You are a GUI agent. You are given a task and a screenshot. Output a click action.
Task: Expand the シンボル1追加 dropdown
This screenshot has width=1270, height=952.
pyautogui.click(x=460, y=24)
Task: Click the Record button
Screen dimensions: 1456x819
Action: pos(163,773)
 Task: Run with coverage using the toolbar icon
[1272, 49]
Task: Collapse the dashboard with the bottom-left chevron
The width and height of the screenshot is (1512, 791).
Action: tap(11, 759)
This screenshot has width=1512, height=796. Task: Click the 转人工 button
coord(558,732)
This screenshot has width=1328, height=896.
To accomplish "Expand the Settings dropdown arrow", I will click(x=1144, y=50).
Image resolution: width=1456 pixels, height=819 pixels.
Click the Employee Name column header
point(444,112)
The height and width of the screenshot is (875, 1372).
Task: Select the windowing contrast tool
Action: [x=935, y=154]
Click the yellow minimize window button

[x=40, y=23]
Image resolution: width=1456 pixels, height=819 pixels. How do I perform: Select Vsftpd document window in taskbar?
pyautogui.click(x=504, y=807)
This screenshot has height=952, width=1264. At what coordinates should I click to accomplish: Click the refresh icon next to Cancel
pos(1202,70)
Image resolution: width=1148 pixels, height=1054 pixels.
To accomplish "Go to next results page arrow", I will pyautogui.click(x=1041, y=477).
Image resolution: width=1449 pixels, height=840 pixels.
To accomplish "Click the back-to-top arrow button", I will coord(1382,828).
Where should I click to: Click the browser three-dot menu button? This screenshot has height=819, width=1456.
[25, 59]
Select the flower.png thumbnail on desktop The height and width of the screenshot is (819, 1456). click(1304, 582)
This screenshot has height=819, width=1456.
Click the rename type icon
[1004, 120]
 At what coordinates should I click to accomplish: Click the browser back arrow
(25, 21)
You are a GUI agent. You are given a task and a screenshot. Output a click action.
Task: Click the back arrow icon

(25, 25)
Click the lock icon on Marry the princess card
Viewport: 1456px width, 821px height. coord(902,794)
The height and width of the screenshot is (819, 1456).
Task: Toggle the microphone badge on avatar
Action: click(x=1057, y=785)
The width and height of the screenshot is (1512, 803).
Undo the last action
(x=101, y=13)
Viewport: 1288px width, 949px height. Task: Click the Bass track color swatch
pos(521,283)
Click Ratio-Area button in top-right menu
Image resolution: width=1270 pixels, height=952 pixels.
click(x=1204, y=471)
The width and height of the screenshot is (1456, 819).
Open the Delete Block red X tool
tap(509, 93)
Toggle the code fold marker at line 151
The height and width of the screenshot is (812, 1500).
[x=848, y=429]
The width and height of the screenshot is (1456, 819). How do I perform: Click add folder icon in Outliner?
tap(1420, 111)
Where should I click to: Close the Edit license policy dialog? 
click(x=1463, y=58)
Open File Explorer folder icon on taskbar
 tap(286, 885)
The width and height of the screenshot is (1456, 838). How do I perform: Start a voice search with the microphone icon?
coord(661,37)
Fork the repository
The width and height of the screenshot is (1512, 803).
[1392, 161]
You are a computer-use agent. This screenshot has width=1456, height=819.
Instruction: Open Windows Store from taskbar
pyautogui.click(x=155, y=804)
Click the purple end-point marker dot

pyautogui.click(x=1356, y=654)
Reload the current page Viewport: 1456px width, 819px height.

** YOUR OBJECTIVE **
Spot the lines above that mention "page" and copy them.

** RESPONSE TO THE EXERCISE **
To accomplish "Go to next results page arrow", I will pyautogui.click(x=1041, y=477).
Reload the current page Viewport: 1456px width, 819px height.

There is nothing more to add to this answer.